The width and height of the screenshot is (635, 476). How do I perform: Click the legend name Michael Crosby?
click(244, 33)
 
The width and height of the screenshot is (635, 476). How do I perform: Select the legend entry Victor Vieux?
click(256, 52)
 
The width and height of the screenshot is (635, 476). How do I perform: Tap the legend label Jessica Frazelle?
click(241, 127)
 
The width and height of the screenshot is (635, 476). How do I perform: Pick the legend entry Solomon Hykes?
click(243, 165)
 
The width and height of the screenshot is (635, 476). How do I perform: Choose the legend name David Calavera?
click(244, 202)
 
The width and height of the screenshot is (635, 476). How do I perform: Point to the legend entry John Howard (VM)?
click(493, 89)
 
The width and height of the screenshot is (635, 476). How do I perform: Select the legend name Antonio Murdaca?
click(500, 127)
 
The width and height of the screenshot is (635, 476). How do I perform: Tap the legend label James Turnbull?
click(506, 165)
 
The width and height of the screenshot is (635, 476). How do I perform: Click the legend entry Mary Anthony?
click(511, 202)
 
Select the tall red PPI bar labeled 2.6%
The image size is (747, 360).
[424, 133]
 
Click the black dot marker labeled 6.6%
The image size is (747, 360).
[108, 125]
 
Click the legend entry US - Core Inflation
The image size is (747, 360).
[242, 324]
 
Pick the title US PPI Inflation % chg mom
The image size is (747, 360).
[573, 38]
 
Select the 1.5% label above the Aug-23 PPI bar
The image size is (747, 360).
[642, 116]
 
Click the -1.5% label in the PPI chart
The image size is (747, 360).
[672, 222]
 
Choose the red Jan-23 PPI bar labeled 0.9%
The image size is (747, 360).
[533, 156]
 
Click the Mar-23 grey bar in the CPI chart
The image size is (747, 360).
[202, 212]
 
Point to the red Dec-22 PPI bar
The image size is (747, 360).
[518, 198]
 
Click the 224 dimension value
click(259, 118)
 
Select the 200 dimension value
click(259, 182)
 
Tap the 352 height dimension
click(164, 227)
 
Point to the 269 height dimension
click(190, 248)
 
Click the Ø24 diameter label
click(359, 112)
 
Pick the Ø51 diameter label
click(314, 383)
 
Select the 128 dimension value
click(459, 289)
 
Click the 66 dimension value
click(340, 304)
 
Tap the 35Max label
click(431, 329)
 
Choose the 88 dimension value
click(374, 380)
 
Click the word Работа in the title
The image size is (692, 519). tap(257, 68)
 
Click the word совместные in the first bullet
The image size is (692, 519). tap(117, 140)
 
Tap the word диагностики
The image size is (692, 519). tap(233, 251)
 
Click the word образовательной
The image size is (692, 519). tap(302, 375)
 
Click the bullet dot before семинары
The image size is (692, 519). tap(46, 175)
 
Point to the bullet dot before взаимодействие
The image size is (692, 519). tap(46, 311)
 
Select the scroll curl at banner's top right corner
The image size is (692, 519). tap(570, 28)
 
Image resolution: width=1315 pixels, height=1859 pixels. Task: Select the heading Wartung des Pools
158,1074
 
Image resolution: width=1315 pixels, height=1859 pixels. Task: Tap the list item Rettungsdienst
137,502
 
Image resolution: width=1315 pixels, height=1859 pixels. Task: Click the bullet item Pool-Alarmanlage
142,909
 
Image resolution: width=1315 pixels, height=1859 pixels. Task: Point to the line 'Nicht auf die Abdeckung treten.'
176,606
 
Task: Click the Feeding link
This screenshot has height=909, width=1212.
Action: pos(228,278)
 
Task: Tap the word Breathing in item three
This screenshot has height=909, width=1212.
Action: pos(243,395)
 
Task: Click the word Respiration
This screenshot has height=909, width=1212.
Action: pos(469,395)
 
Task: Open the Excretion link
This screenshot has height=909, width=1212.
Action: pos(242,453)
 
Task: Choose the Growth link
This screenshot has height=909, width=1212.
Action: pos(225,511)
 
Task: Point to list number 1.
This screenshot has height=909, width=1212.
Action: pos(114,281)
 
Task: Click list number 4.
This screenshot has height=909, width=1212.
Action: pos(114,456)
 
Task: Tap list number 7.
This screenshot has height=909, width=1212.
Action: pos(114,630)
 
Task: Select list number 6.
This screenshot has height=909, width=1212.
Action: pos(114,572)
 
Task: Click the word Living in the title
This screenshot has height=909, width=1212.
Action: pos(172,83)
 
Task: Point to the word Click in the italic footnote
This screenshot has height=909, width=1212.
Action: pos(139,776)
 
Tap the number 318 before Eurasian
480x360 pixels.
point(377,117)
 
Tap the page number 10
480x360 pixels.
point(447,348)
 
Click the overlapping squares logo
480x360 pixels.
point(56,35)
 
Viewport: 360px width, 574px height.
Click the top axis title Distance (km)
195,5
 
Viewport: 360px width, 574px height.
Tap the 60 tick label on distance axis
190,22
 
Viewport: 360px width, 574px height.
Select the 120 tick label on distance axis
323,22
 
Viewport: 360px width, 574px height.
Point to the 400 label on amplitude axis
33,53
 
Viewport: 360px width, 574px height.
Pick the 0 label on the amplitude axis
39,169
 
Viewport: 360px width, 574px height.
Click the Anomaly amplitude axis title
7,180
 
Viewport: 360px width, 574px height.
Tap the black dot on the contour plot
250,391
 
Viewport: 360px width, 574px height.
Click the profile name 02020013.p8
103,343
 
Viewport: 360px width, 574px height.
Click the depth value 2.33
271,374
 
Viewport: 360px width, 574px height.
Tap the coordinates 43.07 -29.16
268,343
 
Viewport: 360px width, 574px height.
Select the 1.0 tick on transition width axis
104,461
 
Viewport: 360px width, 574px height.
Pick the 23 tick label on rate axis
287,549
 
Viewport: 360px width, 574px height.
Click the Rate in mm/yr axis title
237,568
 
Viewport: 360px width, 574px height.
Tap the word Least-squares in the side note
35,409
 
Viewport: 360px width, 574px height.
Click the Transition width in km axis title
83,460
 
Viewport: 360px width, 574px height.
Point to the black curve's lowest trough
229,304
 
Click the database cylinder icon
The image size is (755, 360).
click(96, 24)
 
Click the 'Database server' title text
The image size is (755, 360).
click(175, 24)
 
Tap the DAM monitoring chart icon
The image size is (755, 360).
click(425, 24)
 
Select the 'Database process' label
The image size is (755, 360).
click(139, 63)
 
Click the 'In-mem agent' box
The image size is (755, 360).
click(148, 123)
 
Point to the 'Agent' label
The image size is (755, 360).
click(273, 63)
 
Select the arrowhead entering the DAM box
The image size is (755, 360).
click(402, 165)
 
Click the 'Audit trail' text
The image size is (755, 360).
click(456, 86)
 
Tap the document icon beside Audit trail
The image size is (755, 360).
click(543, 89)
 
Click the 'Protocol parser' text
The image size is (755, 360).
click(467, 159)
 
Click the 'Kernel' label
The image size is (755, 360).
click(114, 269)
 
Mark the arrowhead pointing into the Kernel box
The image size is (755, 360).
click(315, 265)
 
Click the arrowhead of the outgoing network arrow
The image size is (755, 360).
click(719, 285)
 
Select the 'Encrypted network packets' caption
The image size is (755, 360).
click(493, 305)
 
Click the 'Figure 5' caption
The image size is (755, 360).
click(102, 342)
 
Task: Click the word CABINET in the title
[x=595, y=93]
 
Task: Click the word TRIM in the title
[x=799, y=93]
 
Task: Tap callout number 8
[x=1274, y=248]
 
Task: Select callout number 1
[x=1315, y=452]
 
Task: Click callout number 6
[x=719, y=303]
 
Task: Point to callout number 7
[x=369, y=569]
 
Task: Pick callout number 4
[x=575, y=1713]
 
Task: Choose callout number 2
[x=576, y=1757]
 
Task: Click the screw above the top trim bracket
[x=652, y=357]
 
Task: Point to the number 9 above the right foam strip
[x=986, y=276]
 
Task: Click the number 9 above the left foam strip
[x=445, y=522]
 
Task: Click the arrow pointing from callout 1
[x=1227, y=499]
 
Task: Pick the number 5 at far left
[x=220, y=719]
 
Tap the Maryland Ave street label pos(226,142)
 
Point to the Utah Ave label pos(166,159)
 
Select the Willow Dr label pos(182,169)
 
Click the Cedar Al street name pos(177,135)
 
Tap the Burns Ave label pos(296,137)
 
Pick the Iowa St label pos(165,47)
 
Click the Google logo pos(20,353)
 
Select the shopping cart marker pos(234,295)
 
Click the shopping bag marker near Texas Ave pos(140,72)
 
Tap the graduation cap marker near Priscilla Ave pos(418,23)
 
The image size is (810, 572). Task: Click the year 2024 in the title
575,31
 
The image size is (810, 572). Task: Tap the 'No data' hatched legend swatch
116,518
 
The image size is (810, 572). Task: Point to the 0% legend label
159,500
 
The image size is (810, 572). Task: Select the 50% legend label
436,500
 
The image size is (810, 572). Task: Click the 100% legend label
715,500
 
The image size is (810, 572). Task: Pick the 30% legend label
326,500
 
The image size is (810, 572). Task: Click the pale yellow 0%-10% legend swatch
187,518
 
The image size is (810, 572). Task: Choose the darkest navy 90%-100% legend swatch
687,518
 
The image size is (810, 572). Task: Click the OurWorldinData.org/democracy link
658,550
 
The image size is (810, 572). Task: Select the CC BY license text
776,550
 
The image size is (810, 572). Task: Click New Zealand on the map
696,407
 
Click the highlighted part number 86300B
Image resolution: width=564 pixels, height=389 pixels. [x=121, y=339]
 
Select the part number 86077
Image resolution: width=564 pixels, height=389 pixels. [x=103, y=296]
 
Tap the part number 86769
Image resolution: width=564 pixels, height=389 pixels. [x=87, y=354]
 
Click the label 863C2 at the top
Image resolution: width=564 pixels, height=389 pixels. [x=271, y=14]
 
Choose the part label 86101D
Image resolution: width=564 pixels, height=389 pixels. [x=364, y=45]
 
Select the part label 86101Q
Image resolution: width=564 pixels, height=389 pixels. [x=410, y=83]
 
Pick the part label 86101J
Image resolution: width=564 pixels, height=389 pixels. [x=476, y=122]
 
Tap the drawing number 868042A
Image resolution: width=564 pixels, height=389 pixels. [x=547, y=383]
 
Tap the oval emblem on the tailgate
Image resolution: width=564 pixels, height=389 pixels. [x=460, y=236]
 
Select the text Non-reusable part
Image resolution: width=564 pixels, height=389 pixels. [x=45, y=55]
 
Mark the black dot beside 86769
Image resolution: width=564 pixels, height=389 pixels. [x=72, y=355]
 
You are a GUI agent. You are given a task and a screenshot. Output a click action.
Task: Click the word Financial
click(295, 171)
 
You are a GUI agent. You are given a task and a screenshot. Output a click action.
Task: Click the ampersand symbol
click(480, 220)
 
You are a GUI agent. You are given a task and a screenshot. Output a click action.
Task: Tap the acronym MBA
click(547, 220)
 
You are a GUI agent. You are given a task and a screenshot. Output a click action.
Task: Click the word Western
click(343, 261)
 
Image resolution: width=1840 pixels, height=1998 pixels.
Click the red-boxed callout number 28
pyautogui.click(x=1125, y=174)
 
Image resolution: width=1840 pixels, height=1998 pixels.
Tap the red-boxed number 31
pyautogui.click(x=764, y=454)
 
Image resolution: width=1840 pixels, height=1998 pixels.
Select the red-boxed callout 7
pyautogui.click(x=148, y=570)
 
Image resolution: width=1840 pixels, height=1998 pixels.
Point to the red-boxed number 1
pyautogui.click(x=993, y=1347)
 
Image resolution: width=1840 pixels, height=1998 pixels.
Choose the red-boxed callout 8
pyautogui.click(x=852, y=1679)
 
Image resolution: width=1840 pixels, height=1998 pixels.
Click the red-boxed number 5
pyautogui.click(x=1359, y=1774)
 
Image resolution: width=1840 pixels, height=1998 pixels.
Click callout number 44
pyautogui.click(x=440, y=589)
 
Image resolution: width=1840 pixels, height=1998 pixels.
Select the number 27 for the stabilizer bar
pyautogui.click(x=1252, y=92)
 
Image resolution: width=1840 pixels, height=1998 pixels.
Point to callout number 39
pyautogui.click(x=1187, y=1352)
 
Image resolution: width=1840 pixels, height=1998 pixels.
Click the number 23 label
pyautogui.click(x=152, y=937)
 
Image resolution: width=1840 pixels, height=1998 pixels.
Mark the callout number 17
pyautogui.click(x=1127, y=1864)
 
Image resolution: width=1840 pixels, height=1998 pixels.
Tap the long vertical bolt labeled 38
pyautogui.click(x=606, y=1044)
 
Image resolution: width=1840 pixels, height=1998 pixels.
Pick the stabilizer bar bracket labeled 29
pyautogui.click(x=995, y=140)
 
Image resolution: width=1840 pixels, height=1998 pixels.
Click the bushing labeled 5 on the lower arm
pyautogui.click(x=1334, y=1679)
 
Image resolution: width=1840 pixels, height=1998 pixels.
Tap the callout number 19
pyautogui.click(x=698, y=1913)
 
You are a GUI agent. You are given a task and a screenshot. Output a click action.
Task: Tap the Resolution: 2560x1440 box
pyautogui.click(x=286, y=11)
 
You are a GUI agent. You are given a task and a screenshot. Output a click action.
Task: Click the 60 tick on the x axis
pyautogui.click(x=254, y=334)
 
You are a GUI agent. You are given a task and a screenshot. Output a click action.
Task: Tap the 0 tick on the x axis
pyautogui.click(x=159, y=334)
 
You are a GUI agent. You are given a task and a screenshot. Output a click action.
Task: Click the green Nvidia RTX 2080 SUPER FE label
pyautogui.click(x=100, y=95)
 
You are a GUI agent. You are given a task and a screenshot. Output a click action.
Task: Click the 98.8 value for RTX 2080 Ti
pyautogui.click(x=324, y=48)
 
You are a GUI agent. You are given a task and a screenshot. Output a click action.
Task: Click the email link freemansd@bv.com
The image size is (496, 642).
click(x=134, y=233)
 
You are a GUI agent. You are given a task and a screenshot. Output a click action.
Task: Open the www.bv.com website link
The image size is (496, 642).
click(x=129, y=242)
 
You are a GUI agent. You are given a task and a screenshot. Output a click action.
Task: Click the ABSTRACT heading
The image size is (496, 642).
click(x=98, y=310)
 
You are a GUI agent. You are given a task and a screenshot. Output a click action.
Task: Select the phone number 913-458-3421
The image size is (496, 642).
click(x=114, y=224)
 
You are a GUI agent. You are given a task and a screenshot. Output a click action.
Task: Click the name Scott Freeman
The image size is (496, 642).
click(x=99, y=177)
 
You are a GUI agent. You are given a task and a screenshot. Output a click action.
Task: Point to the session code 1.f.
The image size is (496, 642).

----

Please put every line from the start of the records through the line containing "click(241, 127)", both ends included, into a Markdown table with the columns Number and Text, leaving out blank lines.

§ Result for this task:
| Number | Text |
|---|---|
| 1 | The width and height of the screenshot is (635, 476). How do I perform: Click the legend name Michael Crosby? |
| 2 | click(244, 33) |
| 3 | The width and height of the screenshot is (635, 476). How do I perform: Select the legend entry Victor Vieux? |
| 4 | click(256, 52) |
| 5 | The width and height of the screenshot is (635, 476). How do I perform: Tap the legend label Jessica Frazelle? |
| 6 | click(241, 127) |